Book: I’m Dancing As Fast As I Can
1. It was in the “free” pile at the library.
2. I’m inexplicably drawn to bad 70s-era books.
3. The blurb on the back cover: “It’s a wonderful story, the kind of real personal adventure that reads like the best fiction. Here is an incredible heroine who was at the top of her field, a TV producer with a marvelous lover, plenty of money, good health and a lot of talent and luck. Then, suddenly, Barbara Gordon’s life fell to pieces. Her equilibrium was shattered when she stopped taking tranquilizers. She became the victim of the man she loved, and he became her captor. How she survived this personal disaster and, in fact, triumphed to build a new life is a remarkable true tale. Every contemporary woman will respond to this passionately told truth, marveling at the power of this very human story.”
Who wouldn’t want to read this? I’m a contemporary woman! I want to respond to this passionately told truth!
Well, I responded, but probably not in the way the blurb suggested.
Let me ask you: Does it say anything about mental health, or mental hospitals, or really bad writing, anywhere in here? Nope. It does not. However, those things make up the majority of this book.
Barbara Gordon was an Emmy-award-winning TV producer, focusing on making hard-hitting documentaries. She had problems with anxiety, sure, but what modern woman doesn’t? She also had some back surgery. Her doctor prescribed Valium for both these afflictions. And, like any modern woman, she took the Valium regularly, as prescribed, without realizing that she was becoming addicted to it. Eventually she decided to quit the drug cold-turkey. And that’s when the trouble started. Within hours of quitting, the anxiety attacks began. Within days, she began to lose herself completely.

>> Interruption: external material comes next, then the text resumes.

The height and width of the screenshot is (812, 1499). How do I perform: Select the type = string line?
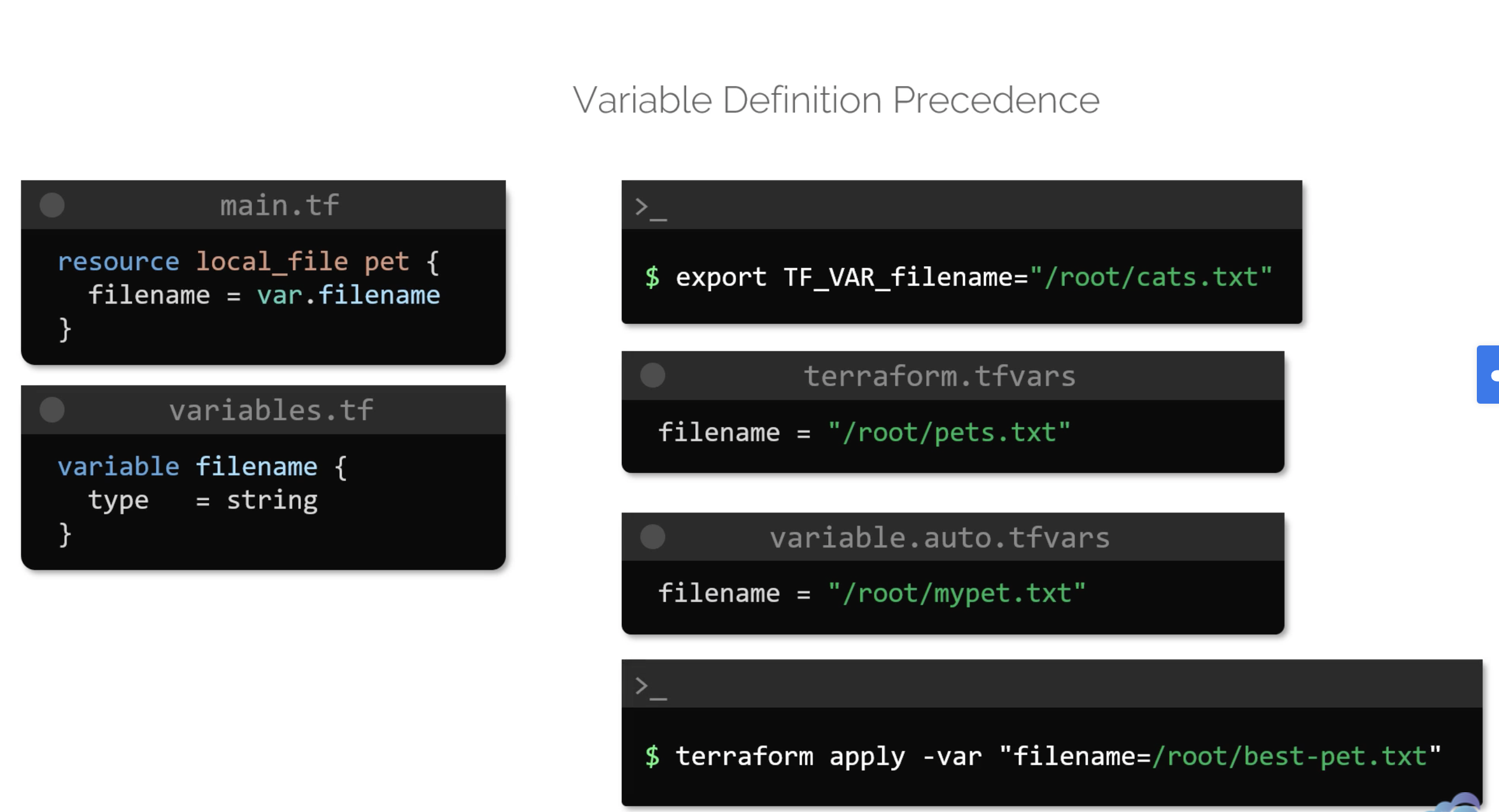[x=203, y=499]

(Dr. Terri says that this part is true: quitting Valium cold turkey can induce psychosis and seizures. Don’t try this at home, kids)
Added to the withdrawal, her lover Eric turns out to be sort of psycho himself. Becoming her caretaker as she descended into psychosis, Eric’s own issues are triggered and he begins to play horrible emotional mind games with her, and eventually holds her captive in her apartment. Barbara eventually figures out that Eric is a bad guy and finds a way to tell her friends that she is being held captive. This is around page 76. After her friends rescue her, on around page 77, the rest of the book is about Barbara’s “adventures” (as the blurb calls it) in various mental institutions. So that’s about…275 pages of story that isn’t mentioned in the blurb.
I’m curious as to why this is. My edition was published in 1979. Was mental illness so taboo then that people didn’t even want to read about it in their trashy beach books? Why not mention that most of the book is about her struggle with withdrawal-induced psychosis? The part about being held captive by her boyfriend was only about 15 pages long.
By the way, Eric gets away with it. He moves away, she never presses charges, and her doctors tell her, “Well, maybe you two can work it out later when you’re well.” Now THAT’S crazy.
Some choice passages from the book, “…She’s only a psychologist. She isn’t Jewish. She’s from St. Louis. What can she know of my particular brand of urban angst, of Jewish neurosis? What can she know of my pain, this cool WASP beauty?”
and, “If you have ever flirted with the idea that a couple of weeks in a ‘sanatorium’ might not be so terrible — that it could be just the place to recharge your tired psyche, tune up your system and just hang out languidly sipping white wine, reading Keats, and taking long walks with a doctor who looks like Gregory Peck and Robert Redford combined — reconsider.”
Good to know. Because here I was, thinking I could just check myself into a mental institution and have white wine and Robert Redford.
Well, it was kind of awesomely bad. On a serious note, her story is, of course, horrifying. But the writing was so flat and unemotional, and it was made into an 80s movie, for goodness’ sake. (was it flat and unemotional because she is still recovering on some level from the psychosis?)
This bring me to another question: why is so much of 1970s-era pop writing so bad? The style of writing really reminds me of Ira Levin, who wrote both Rosemary’s Baby and The Stepford Wives. Flat, unemotional, faux-hip, short sentences, little description. Was it a trend at the time?
Anyway. I had to check out part of the movie online (I’m Dancing As Fast As I Can, starring Jill Clayburgh) and it was pretty dang bad. Although I’m tempted to add it to my weekend of trashy books-turned-movies. The Valley of the Dolls, The Thorn Birds, and I’m Dancing As Fast As I Can. You bring the white wine, I’ll bring the Keats.